By the end the game was a nearly frame-perfect recreation of the original, with a slick presentation, particles, and glorious bloom. The road seemed clear to add more features, polish it up, and prepare for full release. If you like what you’re seeing, feel free to give it a try!

So why not?

Around this time, it started feeling like the project was taking a bit too much effort for a game that’s just a copy of something someone else made. TGM is very well designed but not perfect, and during hours of testing (and not just playing it repeatedly because it’s so addictive,) I came up with many ideas for potential changes which could make the game more intuitive, or at the very least shake things up a little. Implementing them would bring the game out of the questionably legal territory of being a clone. Considering The Tetris Company’s history of being litigation-happy and sending takedown requests to fan projects, this was not a comfortable position to be in. A new version was released which implemented some of these changes, like a unique randomizer, more intuitive and symmetrical rotation system, and further improved animations and effects. Some of the more outlandish ideas however would require changing the game on a very fundamental level.

Caption test.

Another source of issues was from the technical side. OpenGL is an API with very long history, and despite best efforts to keep it updated with changes to GPU hardware, it still has a lot of ambiguity in the API specification which results in code producing different results on different graphics drivers. Cross-vendor testing, and fixing all the bugs caused by a loose API specification and GLSL miscompilations, was starting to eat up a lot of development time. Something had to change, or I would never get out of bugfixing hell.

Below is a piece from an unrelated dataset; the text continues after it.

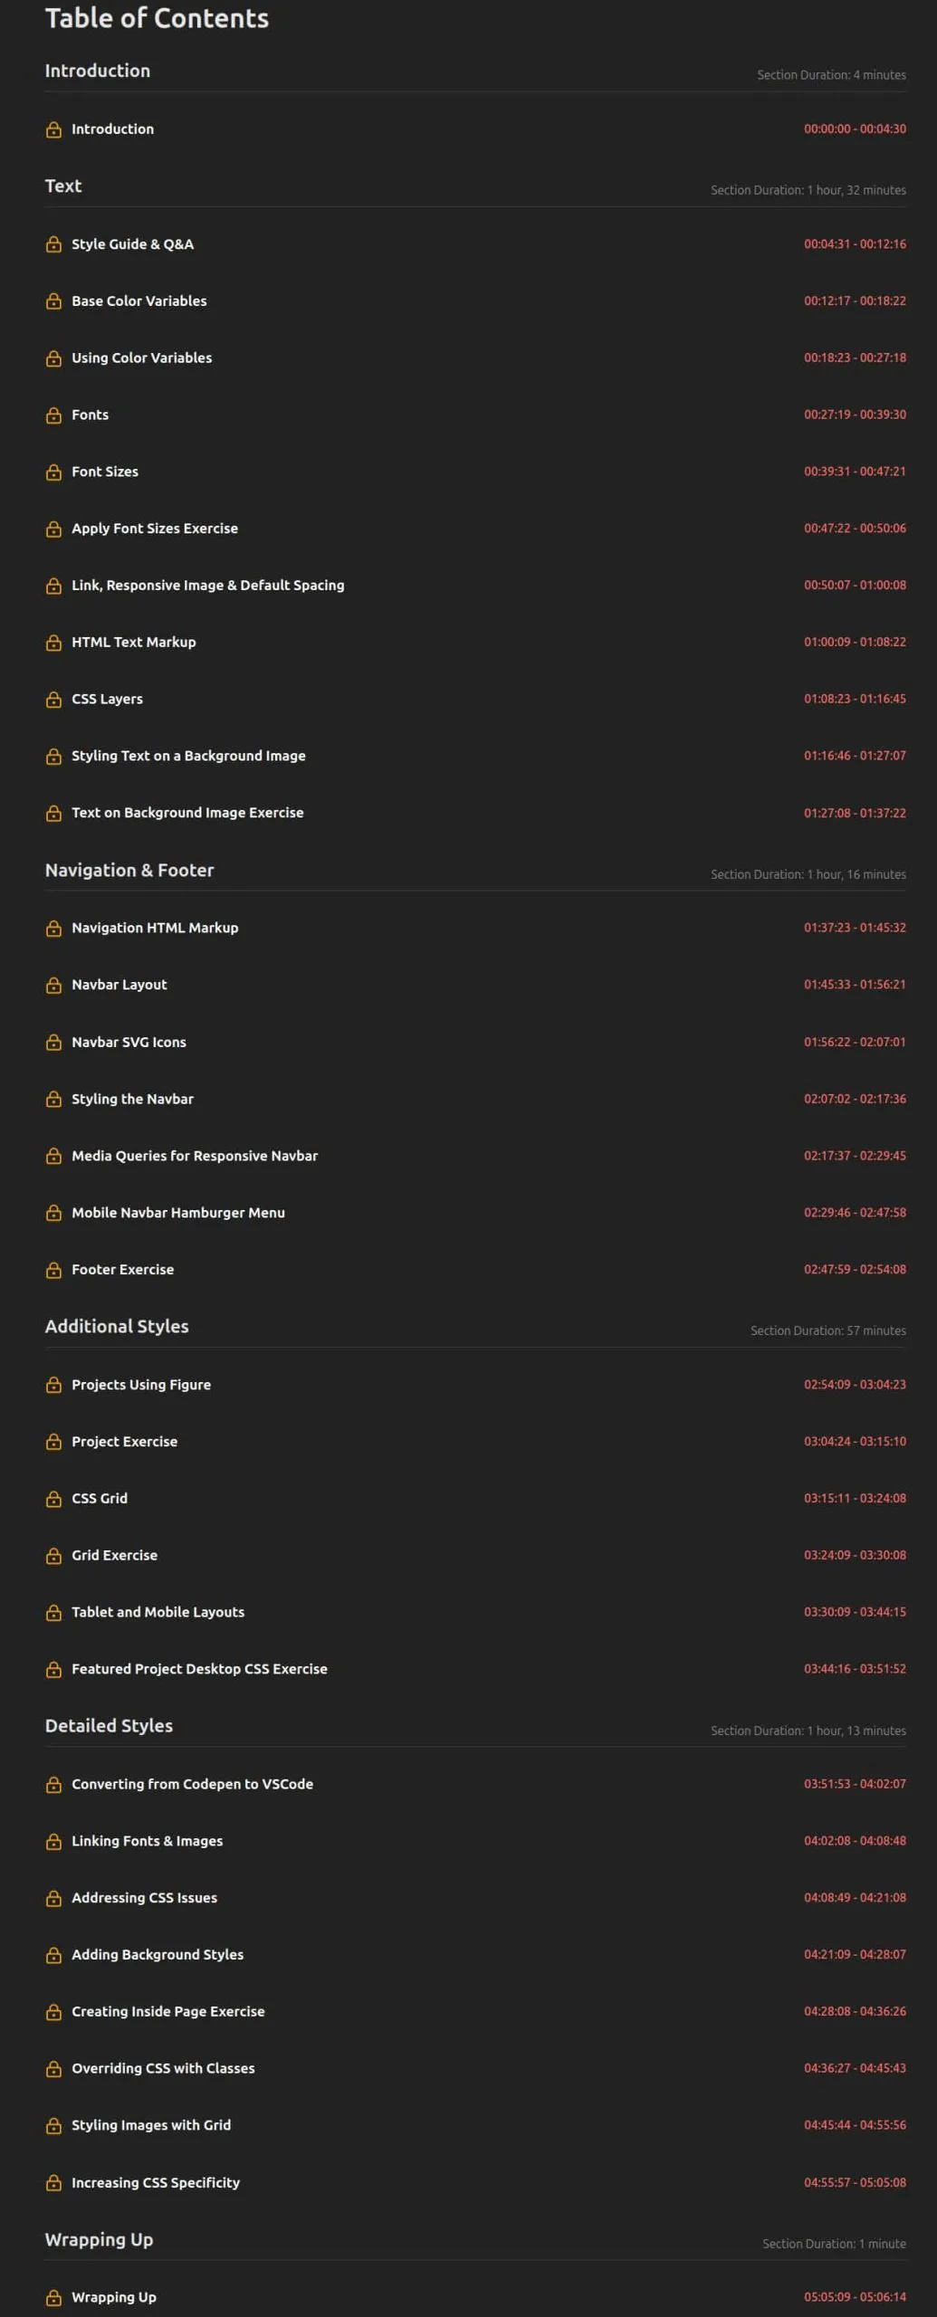Click the lock icon next to Wrapping Up lesson
The height and width of the screenshot is (2317, 937).
pyautogui.click(x=53, y=2298)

2nd attempt (ongoing) (actually 4th)

I’m no stranger to rewrites, and I realized they’re never as rosy as they appear. Old problems go out, new problems come in. Instead of throwing out all code, I decided to replace the renderer first, with one that could handle all the wild ideas of marrying visuals and gameplay. A properly modern one, in Vulkan, with PBR stuff and GPU-driven. It turned out that I quite enjoy graphics programming, perhaps more than I ever enjoyed making the game… It’s been almost 2 years, and the renderer is still in progress, and so many weird and interesting things came out of it. Friends in the wonderful Graphics Programming community, finding out which C++ features aren’t all that bad, computer locking up with colorful stripes flashing on the screen. Modern graphics programming feels like the comeback of writing ultra optimized code to extract the full potential of the raw hardware; there is minimal OS supervision, just you versus the GPU, a horrifying beast which can unleash incredible power should you manage to tame it. A completely different paradigm of thinking about problems, where even basic constructs like the “if” statement are executed differently on a fundamental level. It’s fascinating, it changes your thinking, and it made me rediscover the joy of programming.

But I’m rambling, and you don’t care about this. Minote is a work-in-progress renderer with some unique goals of fully procedural shading (no textures), having no visible artifacts that we typically associate with the “videogame” look of CG, and handling very high instance counts; to be eventually used for videogame and digital art projects. Now that I think about it, I could’ve started with that and spared you the barely relevant leadup. Well, I hope you like reading about tetris.